PS or perhaps the answer you were looking for is, gnop does not circumvent directly the 512 emulution. The disk presents each 4096byte sector to the OS as eight 512 byte sectors, gnop maps eight of the emulated sectors back into one 4096byte sector. So you are not disabling the emulation, just putting another layer of abstraction on top to get back to where you started from (ie the real physical sector size).

danbi · Apr 2, 2011

bfreek said:
freenas 0.7.2 (freebsd 7.2-based)

You should note, that ZFS has different versions. Each new version adds new features and sometimes dramatic performance improvements.

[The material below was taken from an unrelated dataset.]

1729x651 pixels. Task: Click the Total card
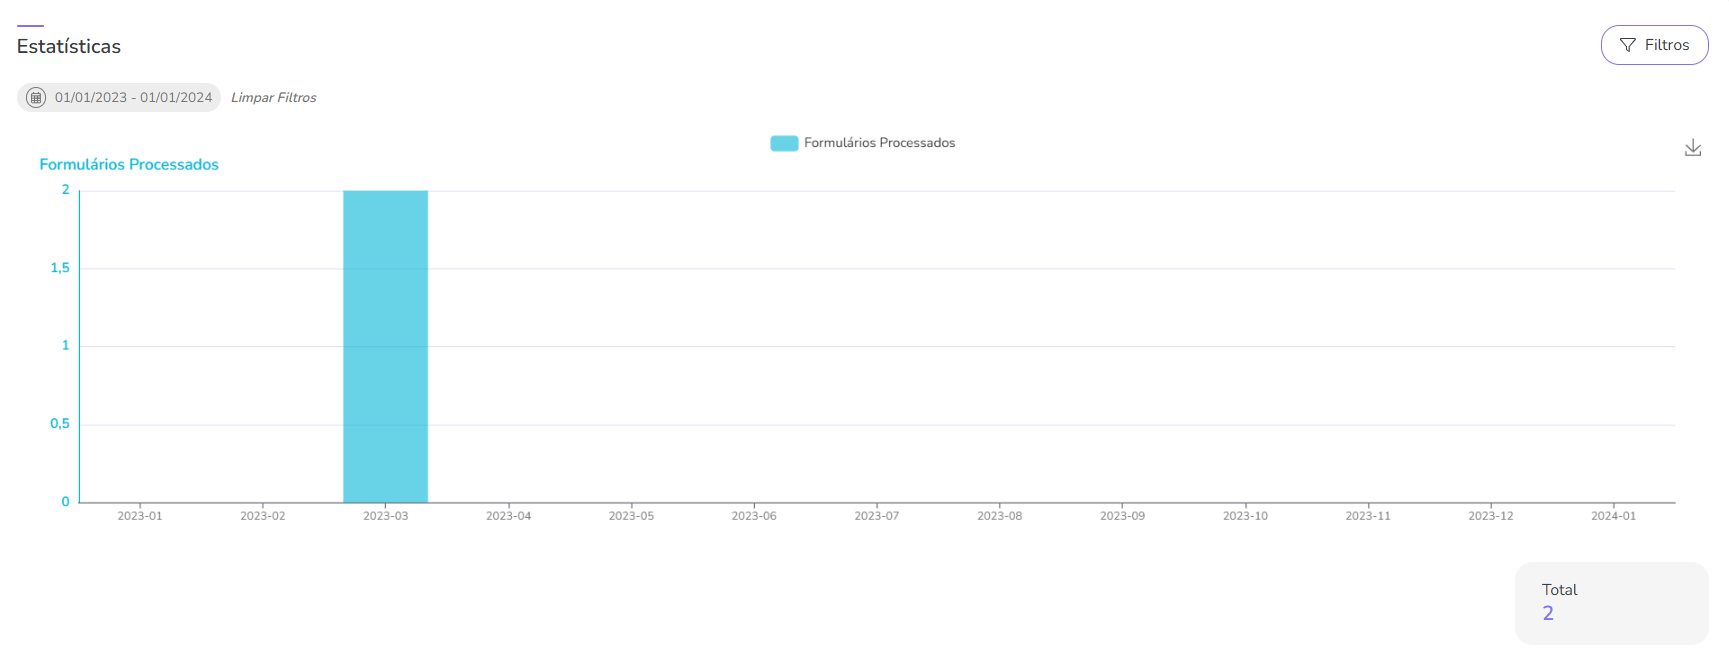[x=1611, y=602]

FreeBSD 7.2 has ZFS v6, 7.3+ has v13, 8.0 has v14, 8.1+ has v14, 8.2+ has v15 and 9.0+ has v28.

v15, which is in the current freebsd-stable has already made significant performance improvement even on v13, which is far better than v6. v28 has even greater improvements for NAS use, primarily because of the "slim ZIL" feature.

It is real pity, that FreeNAS has not moved to more recent FreeBSD version.